Romania: deteriorating public finances limit room for further economic stimulus
We marginally revised upward our 2020 GDP forecast on Romania (rated BBB-/Negative Outlook) from -6.3% to -5.5%, followed by 4.8% growth next year. However, the government has relatively limited fiscal space to support the recovery.
Deteriorating public finances after years of expansionary budget policies, including a 40% increase in state pensions approved in Parliament in September, risk triggering higher borrowing rates, which may impede economic recovery. We expect a general government deficit of 8.7% of GDP in 2020, pushing up debt by around 10pps to 45% of GDP.
Ahead of parliamentary elections on 6 December, recent polls suggest a tight race between the ruling centrist Liberals and the opposition Social Democrats, including the possibility of another hung parliament, which would make forming a new government subject to possibly protracted negotiation.
The National Bank of Romania has used monetary policy to support capital markets – 100bps of rate cuts and government bond purchases – while protecting the value of the leu. Significant further monetary easing to upport the recovery is unlikely given the risk that additional interest rate cuts could pose with respect to downward pressure on the exchange rate. The leu’s value against major currencies is an important concern due to the relatively high share of private and public sector debt denominated in foreign currency. The National Bank of Romania’s foreign exchange reserves covered 79.5% of short-term external debt in August 2020.
Slovenia: prudent fiscal stance might slow recovery, supports credit ratings
The Slovenian economy will contract by around 6-7% this year, with additional downside risk for the fourth quarter following the announcement of fresh containment measures after a rise in coronavirus infections. The economy should turn around sharply next year with growth of around 7% helped by extra fiscal stimulus next year focused on infrastructure and protecting jobs.
Significant fiscal stimulus alongside the decline in tax revenues will push up public debt to around 80% of GDP in 2020 from 66% in 2019. The government will likely stick to its prudent fiscal rules but allow the budget deficit to remain wide at 6.6% of GDP in 2021 and 4.6% in 2022 before gradual consolidation thereafter.

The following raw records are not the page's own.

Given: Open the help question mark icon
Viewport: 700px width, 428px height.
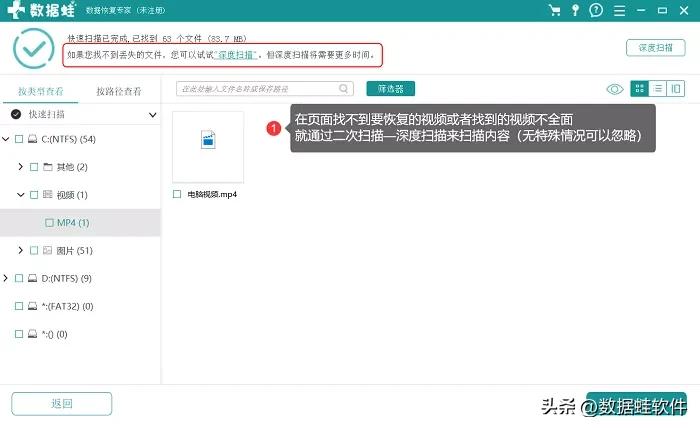Looking at the screenshot, I should (x=596, y=11).
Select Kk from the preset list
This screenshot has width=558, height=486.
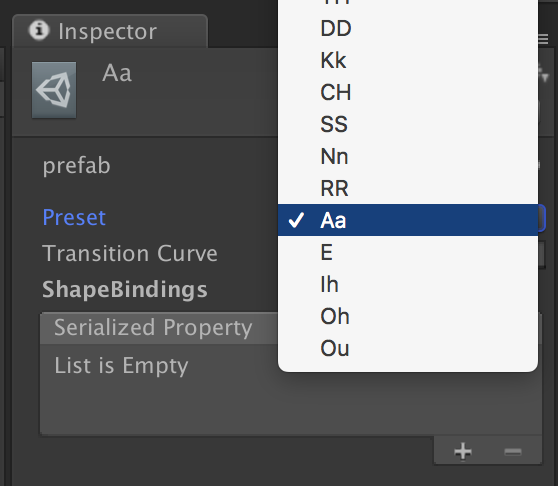click(408, 60)
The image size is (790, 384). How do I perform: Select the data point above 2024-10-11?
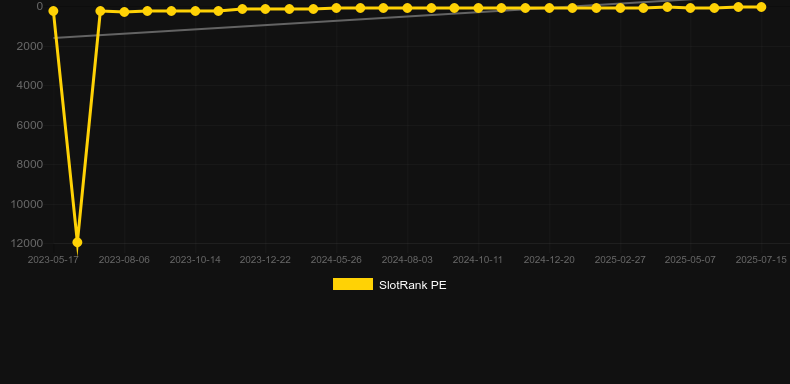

Slovenia (rated A/Stable Outlook)’s growth model is coming under pressure, particularly with the health crisis, given the country’s ageing population and dependence of its external sector on mature European markets. Mediumterm economic potential hinges upon improvements in productivity, especially in the information & communications technology sector, but also on raising private-sector investment in R&D to fill gaps in productivity in the corporate sector.

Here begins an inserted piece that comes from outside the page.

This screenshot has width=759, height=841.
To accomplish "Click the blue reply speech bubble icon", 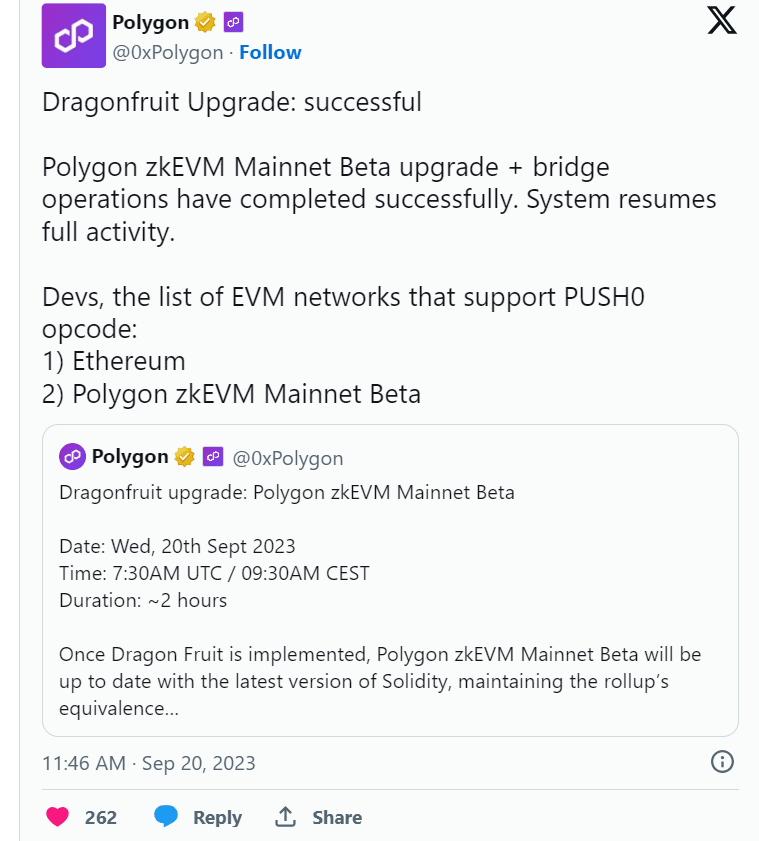I will pyautogui.click(x=166, y=816).
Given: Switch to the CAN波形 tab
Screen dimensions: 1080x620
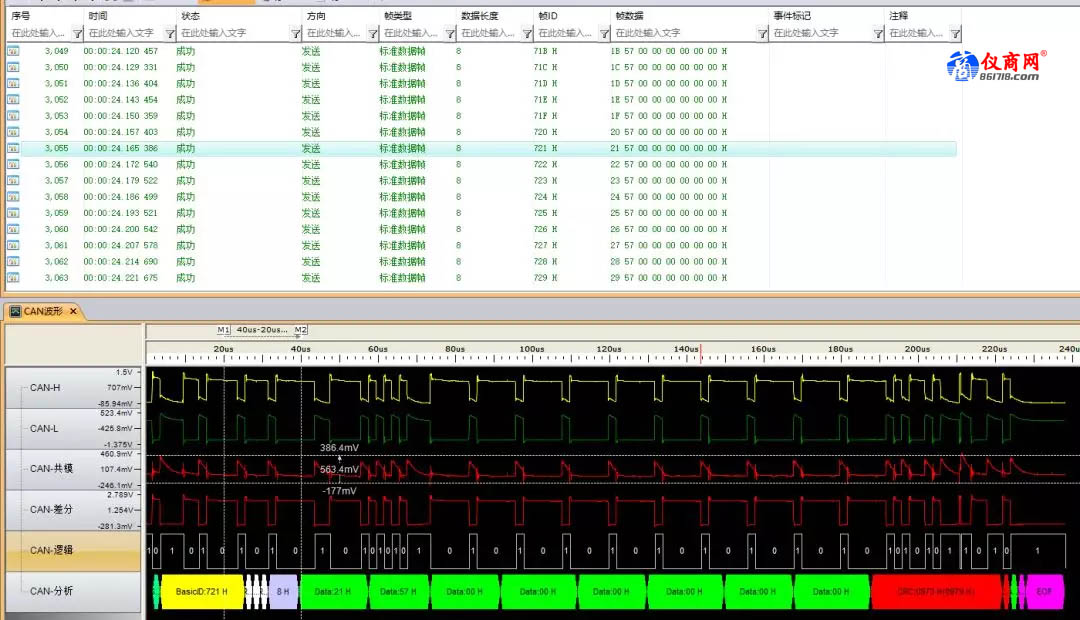Looking at the screenshot, I should (x=42, y=312).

Recessions vary in severity in rest of SEE this year; solid growth expected in 2021
Among other SEE economies, Serbia should prove its relative economic resilience, with GDP set to fall around 3% this year, the lowest of the region. By contrast, Montenegro and Albania face severe recessions, with output down by 10% and 7% respectively, reflecting their reliance on tourism and travel, which together account for about a quarter of each country’s GDP. In Bosnia & Herzegovina, North Macedonia and Moldova, output will contract by 5-6%, somewhat less than in Kosovo (7-8%). Next year, growth should pick up strongly across the region, running at 5-6%, assuming gradual recoveries in domestic demand and improving external conditions. Unemployment remains elevated across many SEE economies. Governments need to address structural bottlenecks in labour markets to help sustain economic recovery even if pandemic-related jobs support should prevent jobless rates from rising sharply.